O vocalista "senhor das trevas" que arrepiou Bono; "uma alma linda, mas de um lugar sombrio"
Por Bruce William
Postado em 24 de janeiro de 2025
Em março de 1980, o U2 foi convidado para uma experiência inesquecível: assistir de perto o Joy Division em ação no estúdio Strawberry, em Stockport. À época, o U2 ainda estava no início de sua carreira, preparando seu primeiro single com o renomado produtor Martin Hannett. Enquanto isso, o Joy Division trabalhava em "Love Will Tear Us Apart", canção que se tornaria uma de suas obras mais famosas. Esse encontro deixou uma marca profunda em Bono, vocalista do U2, conforme relata a Louder.

Décadas depois, Bono relembrou aquela noite em entrevistas e textos. Ele ficou impressionado com a atmosfera do estúdio e a visão artística única da banda de Manchester. "Olhei para os discos espalhados e pensei: 'Essas pessoas são de outro mundo'. Quem mais ouviria Frank Sinatra, Kraftwerk, Bartók, Motown e The Stooges ao mesmo tempo?", escreveu ele. Mas o ponto alto foi o momento em que Ian Curtis, o vocalista do Joy Division, entrou no estúdio. Para Bono, aquele instante foi quase místico: "O senhor das trevas chegou com a mão estendida...".

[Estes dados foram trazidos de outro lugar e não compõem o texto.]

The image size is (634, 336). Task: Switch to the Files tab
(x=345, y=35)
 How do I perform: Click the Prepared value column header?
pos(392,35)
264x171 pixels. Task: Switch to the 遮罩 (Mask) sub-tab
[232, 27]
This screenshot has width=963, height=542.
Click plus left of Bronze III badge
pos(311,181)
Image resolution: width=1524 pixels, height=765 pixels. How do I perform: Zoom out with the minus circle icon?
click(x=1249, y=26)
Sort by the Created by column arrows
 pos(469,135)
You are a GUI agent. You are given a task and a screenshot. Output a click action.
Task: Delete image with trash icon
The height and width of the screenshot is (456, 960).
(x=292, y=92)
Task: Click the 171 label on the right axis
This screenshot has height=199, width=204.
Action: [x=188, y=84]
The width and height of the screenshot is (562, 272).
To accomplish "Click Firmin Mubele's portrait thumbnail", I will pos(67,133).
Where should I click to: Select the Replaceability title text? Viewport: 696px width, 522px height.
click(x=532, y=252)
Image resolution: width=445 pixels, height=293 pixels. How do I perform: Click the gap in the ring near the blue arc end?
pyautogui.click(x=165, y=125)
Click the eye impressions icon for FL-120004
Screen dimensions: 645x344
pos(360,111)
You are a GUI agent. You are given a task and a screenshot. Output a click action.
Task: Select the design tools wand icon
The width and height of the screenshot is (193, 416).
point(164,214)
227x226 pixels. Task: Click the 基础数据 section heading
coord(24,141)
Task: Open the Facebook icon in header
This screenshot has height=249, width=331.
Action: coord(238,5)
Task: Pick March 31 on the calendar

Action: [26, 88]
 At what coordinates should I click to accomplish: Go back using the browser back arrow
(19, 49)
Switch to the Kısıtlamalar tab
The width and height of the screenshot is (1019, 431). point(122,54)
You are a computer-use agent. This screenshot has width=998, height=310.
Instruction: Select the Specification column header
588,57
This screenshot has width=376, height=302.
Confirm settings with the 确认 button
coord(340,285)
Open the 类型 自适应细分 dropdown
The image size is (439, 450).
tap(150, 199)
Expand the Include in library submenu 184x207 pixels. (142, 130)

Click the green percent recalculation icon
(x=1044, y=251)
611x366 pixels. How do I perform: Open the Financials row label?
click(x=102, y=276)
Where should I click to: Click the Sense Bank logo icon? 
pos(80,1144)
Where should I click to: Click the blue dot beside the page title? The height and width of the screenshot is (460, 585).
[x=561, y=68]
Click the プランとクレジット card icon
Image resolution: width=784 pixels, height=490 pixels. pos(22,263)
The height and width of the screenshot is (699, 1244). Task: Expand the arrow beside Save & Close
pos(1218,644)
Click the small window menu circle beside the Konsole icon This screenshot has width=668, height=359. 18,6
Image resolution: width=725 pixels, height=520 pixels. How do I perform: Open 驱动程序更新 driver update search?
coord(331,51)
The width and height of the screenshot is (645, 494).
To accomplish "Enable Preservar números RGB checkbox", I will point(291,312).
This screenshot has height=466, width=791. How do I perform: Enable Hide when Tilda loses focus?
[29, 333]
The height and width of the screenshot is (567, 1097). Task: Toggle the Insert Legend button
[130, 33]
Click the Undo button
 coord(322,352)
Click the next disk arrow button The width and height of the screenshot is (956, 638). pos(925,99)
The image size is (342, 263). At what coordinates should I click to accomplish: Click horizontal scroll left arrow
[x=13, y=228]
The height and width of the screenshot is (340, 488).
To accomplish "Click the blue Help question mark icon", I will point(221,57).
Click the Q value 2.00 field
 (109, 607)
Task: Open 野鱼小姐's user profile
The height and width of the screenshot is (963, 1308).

Bono descreveu Ian Curtis como uma figura de dualidade impressionante. Fora do microfone, ele era educado, gentil e caloroso, mas, ao cantar, se transformava. "Parecia que havia duas pessoas dentro dele. Quando subia ao microfone, era tomado por outra energia, quase como uma possessão espiritual. A música do Joy Division está cheia de referências emocionais e sombrias, e Ian era capaz de trazer tudo isso à tona com uma intensidade que o drenava emocionalmente."
Anos depois, em 2020, durante o podcast Transmission: The Definitive Story, Bono relembrou esse encontro e falou sobre o impacto de Curtis. "Ele tinha o peso do universo na voz. Quando ele veio até mim e disse 'Tudo bem?', a suavidade na voz me surpreendeu. Ele era uma alma linda, mas cantava de outro lugar, de um lugar sombrio. Foi um momento único."